Kidaari Movie Review: Sasikumar's Film Makes for an Interesting Watch
Kidaari is a fine example of a dog-eat-dog world
A still from Kidaari.
Director: Prasath Murugesan
Cast: Sasikumar, Vela Ramamurthy, Nikhila Vimal, Suja Varunee.
Kidaari is something all the members of the film can be proud of.
Kidaari is a fine example of a dog-eat-dog world. The characters that populate the movie are really interesting. ‘Interesting’ is not an easy word to use in a film like Kidaari. The actors, leading and supporting, are so excellent that it kind of feels like we're living in a bad place.
Sasikumar has become a master in playing a village man. His long hair, beard, and kadaa (bracelet) add weight to the principal character he plays (Kidaari). The story of Prasath Murugesan’s directorial debut can be smelled from the trailer itself. The voice-over does a good job in the film, as well.
Kombaiah Pandiyan (Vela Ramamoorthy) is a cruel man who wouldn’t hesitate to do anything. He is concerned about his rise to popularity, and his safety. Nothing else matters to him. His enemies are afraid to touch him as he’s guarded by Kidaari. The simple looking Kidaari has the strength to put men to death in no time. He’s not a Balakrishna and doesn’t kill people with his stares. He uses a knife / machete and never misses his target.
Vela Ramamoorthy previously played a one-note villain in Sethupathi which released earlier this year. If that was a dampener, hop onto Kidaari for a ride, where Ramamoorthy reveals his different sides to the audience. His face shows a variety of emotions – anger, frustration, relief, fear, etc. Sasikumar, who falls on the other side of the grass, wears signs of sarcasm, romance, and confidence. Sasi won’t let a fly sit on Ramamoorthy’s shoulder. That’s what being loyal means to him.

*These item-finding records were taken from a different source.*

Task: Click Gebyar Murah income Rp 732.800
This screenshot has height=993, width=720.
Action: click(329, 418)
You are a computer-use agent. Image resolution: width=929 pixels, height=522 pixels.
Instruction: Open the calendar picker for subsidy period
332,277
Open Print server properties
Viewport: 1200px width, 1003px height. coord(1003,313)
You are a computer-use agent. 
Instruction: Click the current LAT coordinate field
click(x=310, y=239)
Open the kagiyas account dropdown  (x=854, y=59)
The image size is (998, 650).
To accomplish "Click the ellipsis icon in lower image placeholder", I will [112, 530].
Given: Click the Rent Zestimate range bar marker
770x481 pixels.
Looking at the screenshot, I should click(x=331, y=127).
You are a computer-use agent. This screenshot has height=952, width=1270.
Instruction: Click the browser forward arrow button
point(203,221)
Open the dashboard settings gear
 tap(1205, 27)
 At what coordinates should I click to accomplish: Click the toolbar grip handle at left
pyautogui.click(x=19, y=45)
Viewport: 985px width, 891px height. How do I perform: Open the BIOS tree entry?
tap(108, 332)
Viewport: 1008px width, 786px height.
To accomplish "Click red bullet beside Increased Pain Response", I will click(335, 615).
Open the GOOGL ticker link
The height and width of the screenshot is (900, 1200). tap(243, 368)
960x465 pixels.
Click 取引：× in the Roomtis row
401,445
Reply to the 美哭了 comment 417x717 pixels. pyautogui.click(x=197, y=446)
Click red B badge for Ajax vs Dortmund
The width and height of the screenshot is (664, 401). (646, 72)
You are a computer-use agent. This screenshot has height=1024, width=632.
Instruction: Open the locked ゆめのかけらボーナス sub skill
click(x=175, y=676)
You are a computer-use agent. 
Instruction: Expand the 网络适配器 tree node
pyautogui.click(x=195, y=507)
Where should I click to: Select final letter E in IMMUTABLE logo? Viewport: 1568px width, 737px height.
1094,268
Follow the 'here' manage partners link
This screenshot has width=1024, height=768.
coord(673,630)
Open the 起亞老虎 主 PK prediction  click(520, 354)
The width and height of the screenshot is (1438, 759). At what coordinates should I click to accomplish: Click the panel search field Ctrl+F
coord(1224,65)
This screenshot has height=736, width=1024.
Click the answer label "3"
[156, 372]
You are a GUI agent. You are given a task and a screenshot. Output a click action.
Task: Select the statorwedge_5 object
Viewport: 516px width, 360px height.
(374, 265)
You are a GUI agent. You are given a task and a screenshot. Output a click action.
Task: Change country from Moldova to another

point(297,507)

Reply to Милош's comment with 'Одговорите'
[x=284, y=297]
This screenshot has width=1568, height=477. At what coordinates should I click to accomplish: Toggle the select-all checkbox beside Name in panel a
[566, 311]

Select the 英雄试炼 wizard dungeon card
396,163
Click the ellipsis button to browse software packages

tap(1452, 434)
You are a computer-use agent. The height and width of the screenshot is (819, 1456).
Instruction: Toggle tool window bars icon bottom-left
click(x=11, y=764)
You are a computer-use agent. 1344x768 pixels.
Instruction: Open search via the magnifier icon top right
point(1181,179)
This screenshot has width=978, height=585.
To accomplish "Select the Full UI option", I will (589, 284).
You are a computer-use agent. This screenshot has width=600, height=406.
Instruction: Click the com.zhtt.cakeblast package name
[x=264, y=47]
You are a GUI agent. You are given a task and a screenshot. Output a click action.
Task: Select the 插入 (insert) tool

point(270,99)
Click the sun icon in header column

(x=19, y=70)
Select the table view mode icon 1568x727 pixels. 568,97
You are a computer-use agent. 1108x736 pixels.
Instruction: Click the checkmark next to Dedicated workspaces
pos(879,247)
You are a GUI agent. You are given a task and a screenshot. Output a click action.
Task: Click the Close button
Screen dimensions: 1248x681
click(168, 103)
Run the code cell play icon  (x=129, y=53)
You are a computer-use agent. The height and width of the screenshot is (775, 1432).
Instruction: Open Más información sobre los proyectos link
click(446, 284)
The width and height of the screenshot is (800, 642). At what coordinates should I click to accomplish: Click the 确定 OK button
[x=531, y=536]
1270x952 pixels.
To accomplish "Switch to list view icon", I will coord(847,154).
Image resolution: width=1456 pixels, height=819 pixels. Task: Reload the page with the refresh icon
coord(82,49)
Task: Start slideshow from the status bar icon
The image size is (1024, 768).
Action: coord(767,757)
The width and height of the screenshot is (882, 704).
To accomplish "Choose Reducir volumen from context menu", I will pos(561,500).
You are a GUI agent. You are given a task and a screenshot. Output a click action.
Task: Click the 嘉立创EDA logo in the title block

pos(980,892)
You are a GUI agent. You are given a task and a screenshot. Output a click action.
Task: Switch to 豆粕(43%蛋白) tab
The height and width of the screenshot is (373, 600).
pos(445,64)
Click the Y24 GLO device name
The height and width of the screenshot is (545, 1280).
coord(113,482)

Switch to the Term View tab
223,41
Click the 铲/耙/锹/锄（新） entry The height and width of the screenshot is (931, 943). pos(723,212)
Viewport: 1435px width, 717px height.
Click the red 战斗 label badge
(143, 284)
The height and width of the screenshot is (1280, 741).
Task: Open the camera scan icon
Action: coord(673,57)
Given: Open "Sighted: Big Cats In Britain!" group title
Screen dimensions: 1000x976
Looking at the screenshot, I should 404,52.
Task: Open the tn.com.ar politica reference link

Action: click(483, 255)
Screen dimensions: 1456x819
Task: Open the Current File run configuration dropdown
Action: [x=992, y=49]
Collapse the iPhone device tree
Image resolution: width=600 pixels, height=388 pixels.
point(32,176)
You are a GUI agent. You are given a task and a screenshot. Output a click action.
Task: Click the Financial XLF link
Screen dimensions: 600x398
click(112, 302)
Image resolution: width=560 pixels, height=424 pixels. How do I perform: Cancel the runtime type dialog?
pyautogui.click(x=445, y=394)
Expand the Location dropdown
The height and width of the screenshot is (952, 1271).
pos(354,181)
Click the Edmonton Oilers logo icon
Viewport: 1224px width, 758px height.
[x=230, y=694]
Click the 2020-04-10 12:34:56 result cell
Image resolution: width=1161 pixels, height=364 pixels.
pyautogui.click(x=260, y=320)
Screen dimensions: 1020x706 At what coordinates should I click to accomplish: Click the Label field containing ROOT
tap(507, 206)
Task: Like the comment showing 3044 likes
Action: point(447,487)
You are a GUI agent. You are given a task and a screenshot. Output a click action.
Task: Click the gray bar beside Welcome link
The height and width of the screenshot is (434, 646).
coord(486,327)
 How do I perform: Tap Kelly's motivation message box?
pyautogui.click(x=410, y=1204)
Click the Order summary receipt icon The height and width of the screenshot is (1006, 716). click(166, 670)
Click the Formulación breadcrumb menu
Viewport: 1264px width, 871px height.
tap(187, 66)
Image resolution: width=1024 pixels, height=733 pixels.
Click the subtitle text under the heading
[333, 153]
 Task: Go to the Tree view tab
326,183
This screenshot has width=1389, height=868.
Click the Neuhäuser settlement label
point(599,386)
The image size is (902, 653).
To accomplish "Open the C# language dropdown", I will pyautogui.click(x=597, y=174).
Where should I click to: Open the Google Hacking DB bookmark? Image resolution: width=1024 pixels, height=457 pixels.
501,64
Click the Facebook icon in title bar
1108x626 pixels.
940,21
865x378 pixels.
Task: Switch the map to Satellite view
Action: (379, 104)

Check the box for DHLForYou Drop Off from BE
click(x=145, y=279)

Nikhila Vimal eyes Sasi with a romantic intention. Their love story doesn’t hamper the proceedings in any manner. It is sort of a minor achievement as a film such as this could have, without doubt, gone down as an average outing had the romance portion disrupted the flow of narration. A strong character is essayed by Suja Varunee. She is both: a scheming vamp, and a poor mother. It’s hard to sympathize with her as what she does to take revenge against Ramamoorthy and Sasi baffles us. Her character will turn into a point of discussion in the future for sure.
Prasath has to be given a few pats on the back for giving tough and wonderful sketches to all his characters. Even minor characters make a mark. Sample this: an old man keeps talking about his ‘disciple’ (Kidaari). It works neatly as a comic relief. Another stretch of fascination occurs in the latter half. A tensed up Kombaiah’s family awaits the arrival of Kidaari after a brawl. Kidaari coolly walks in with a gentle smile denoting that all is well. It’s a suave scene which tells us that the man in the driver’s seat is knowledgeable.
Also, Darbuka Siva’s score ups the tension at many important points. Minus Siva’s score, the film would, perhaps, feel empty.
There’s a strange connection between the 2010 Telugu film Prasthanam and Kidaari. Prasthanam is a political thriller, and Kidaari is a rural drama, but both of them involve two ruthless men, and two young men who wouldn’t cross a line drawn by their masters. Giving away the connection here would mean spoiling the fun of watching Kidaari. One can easily say that Prasthanam's Saikumar and Kidaari’s Ramamoorthy are two sides of the same coin.
If Sasi continues to produce and act in films set in villages, he’d have no ‘able competitors’. Does his magnifying glass help him find riveting actioners? I’d like to know.